Republicans picked up eight seats in the U.S. Senate on election night to take control of that chamber for the first time since 2006 and expanded their control in the U.S. House of Representatives by gaining a dozen seats. The move to Republican control of the U.S. Congress could bring action in early 2015 on the Elementary and Secondary Education Act (ESEA), currently known as No Child Left Behind (NCLB); no increases in education spending for the next couple of years; and an unclear future for some of the president’s competitive grant programs such as Race to the Top, according to panelists during a November 10 webinar hosted by the Alliance for Excellent Education and Washington Partners, LLC.

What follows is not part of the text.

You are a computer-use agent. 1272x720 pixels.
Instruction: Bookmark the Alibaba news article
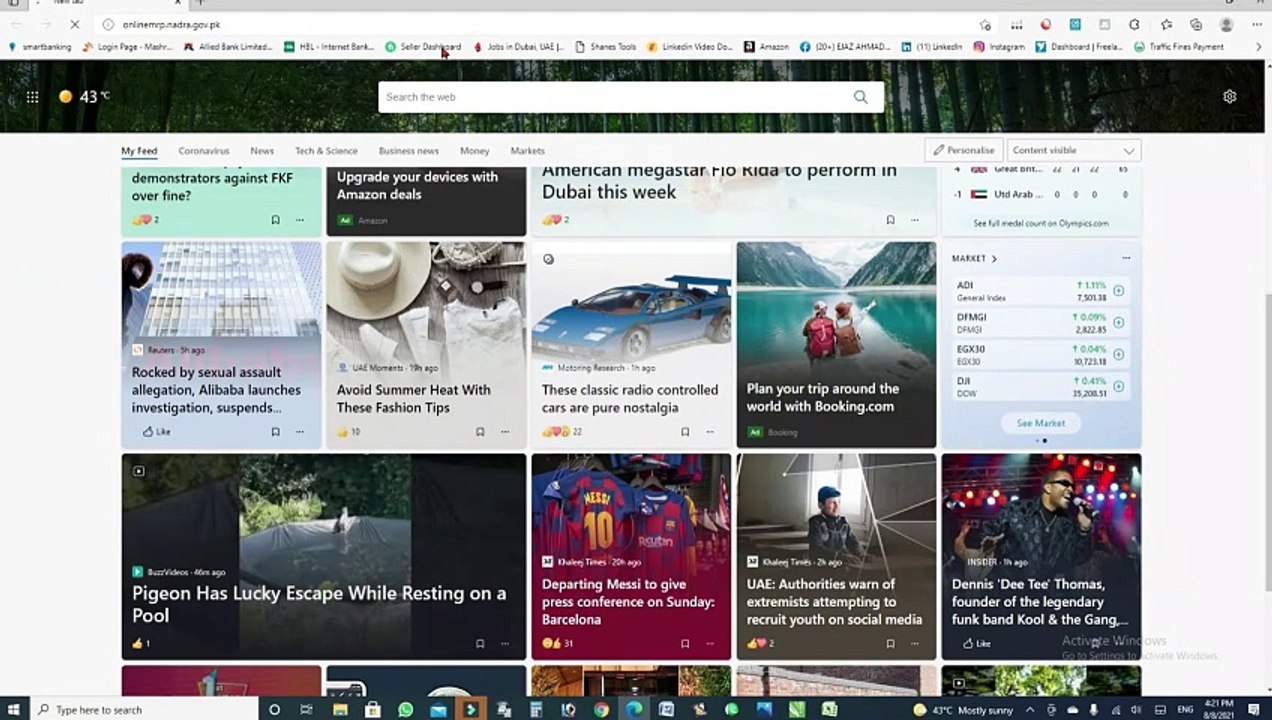pyautogui.click(x=275, y=432)
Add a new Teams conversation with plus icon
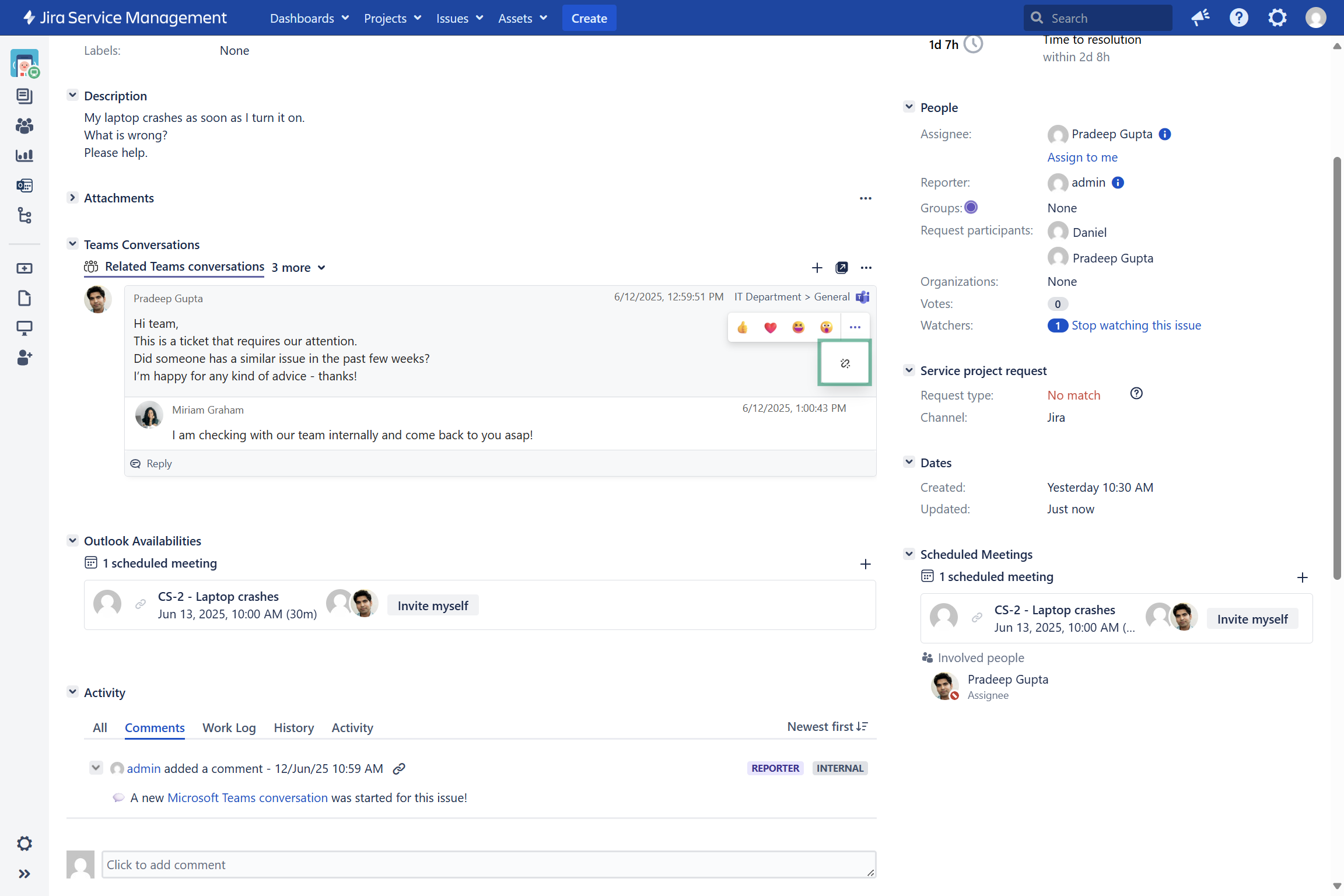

“I’m going to switch back into the more bullish category of Elementary and Secondary Education Act reauthorization,” said Bob Wise, president of the Alliance for Excellent Education and former governor of West Virginia. “For the first time, I’m actually thinking something could move. The question is whether it could move‚ whether a House bill can conference with the Senate, but, even more importantly, reach an agreement that the president will sign. I think he’s probably inclined to want to sign something, but I don’t think he’s going to sign just anything.”
Joining Wise on the webinar were Phillip Lovell, vice president of policy and advocacy for comprehensive high school reform at the Alliance for Excellent Education; Ellin Nolan, president of Washington Partners, LLC; and Della B. Cronin, principal at Washington Partners, LLC.
Among the biggest changes the panelists discussed were the changes in leadership of the committees responsible for education policy. Even before the election, longtime education champions Senator Tom Harkin (D-IA), chairman of the Senate Committee on Health, Education, Labor, and Pensions (HELP), and Representative George Miller (D-CA), top Democrat on the House Committee on Education and the Workforce, announced their retirements. With the Republican takeover of the Senate, Senator Lamar Alexander (R-TN) is expected to become chairman of the HELP Committee.
“It goes without saying, Senator Alexander is among the most knowledgeable people on the Hill when it comes to education,” Lovell said. “He was Secretary of Education; he was president of the University of Tennessee and was a former governor. He knows the issue very well and is very passionate about it.”
Lovell characterized Alexander as “eager to legislate” and also predicted some movement on ESEA “early into the next year.”
Although Republicans will control the Senate in 2015, they are short of the sixty votes necessary to override a filibuster, which Democrats can use to prevent a measure from being brought up for a vote. Nevertheless, Republicans will chair the committees and write legislation.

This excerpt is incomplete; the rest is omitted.